── Excerpt to read ──
- Reducing liver function tests for statin monitoring
I was very pleased to read Homer et al’s paper on reducing liver function tests for statin monitoring.1 Over-testing involves cost, may lead to unnecessary further investigation, consumes clinical time and leads to patient anxiety.
LFTs may have become a ‘routine’ investigation in primary care,2 sometimes performed when a patient has non-specific symptoms and no particular pointers to liver disease. In the ALFIE study a large cohort of patients with incident LFT testing in primary care was followed up for the development of liver disease2. Of patients tested 21.7% had at least one abnormal liver function result in a routine LFT test battery while only 1.14% developed liver disease during follow up. This finding was backed up in the BALLETS study3 where fewer than 5% of people with abnormal LFT results in primary care were found to have a specific disease of the liver.
The British Society for Gastroenterology is preparing guidance on when to test LFTs and how to interpret the results. The guidelines should be published later this year.
The RCGP Liver Disease Clinical Priority Programme has been created to support the management of liver disease in primary care, and will publicise these guidelines when they are published on its resource page (www.rcgp.org.uk/cl...Competing Interests: None declared.
───
▶ Task set:
[a] From the letter on liver function tests above, set down the passage that begins at the words "LFTs may have" and stops after the words "of the liver.", copying it exactly.
[b] Using the letter on liver function tests above, mark each statement yes or no, and quote the words from the letter that decide it. (i) In the ALFIE study, 21.7% of the patients tested had at least one abnormal liver function result. (ii) The British Society for Gastroenterology guidance on LFT testing has already been published. (iii) In the BALLETS study, most people with abnormal LFT results in primary care were found to have a specific liver disease.
── Data shown ──
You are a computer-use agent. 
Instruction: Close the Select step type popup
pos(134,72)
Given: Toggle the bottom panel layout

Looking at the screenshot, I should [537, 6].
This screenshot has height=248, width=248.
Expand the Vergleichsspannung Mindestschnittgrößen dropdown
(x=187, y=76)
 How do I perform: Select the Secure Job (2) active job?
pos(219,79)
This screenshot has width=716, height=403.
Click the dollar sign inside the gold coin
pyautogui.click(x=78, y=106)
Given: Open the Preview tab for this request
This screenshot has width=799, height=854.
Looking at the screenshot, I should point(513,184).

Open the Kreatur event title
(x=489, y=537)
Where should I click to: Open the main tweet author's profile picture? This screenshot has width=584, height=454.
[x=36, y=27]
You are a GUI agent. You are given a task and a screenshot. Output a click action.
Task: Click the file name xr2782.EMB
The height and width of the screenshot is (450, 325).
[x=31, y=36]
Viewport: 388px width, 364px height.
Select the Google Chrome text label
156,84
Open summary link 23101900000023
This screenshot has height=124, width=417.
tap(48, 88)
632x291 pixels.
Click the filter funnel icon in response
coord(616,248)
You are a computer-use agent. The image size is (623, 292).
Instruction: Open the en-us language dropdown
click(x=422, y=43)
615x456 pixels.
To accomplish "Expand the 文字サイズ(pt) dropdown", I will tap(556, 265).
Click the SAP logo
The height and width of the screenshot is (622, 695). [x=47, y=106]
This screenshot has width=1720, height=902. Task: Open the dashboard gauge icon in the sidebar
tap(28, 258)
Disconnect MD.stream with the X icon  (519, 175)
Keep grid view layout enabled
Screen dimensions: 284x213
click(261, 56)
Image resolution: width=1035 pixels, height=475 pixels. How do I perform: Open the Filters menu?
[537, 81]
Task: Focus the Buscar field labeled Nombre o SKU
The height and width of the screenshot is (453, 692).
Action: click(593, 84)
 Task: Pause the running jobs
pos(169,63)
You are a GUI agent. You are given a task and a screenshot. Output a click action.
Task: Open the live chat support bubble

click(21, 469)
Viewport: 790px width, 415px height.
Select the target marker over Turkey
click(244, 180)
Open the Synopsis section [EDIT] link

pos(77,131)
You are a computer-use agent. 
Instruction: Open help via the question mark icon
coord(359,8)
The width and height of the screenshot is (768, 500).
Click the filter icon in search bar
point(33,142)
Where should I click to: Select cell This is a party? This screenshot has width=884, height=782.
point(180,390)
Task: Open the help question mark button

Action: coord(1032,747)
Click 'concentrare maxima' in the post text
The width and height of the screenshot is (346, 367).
───
▶ Answers to the exercise:
[a]
LFTs may have become a ‘routine’ investigation in primary care,2 sometimes performed when a patient has non-specific symptoms and no particular pointers to liver disease. In the ALFIE study a large cohort of patients with incident LFT testing in primary care was followed up for the development of liver disease2. Of patients tested 21.7% had at least one abnormal liver function result in a routine LFT test battery while only 1.14% developed liver disease during follow up. This finding was backed up in the BALLETS study3 where fewer than 5% of people with abnormal LFT results in primary care were found to have a specific disease of the liver.

[b]
(i) Yes: "Of patients tested 21.7% had at least one abnormal liver function result in a routine LFT test battery"
(ii) No: "The guidelines should be published later this year."
(iii) No: "fewer than 5% of people with abnormal LFT results in primary care were found to have a specific disease of the liver"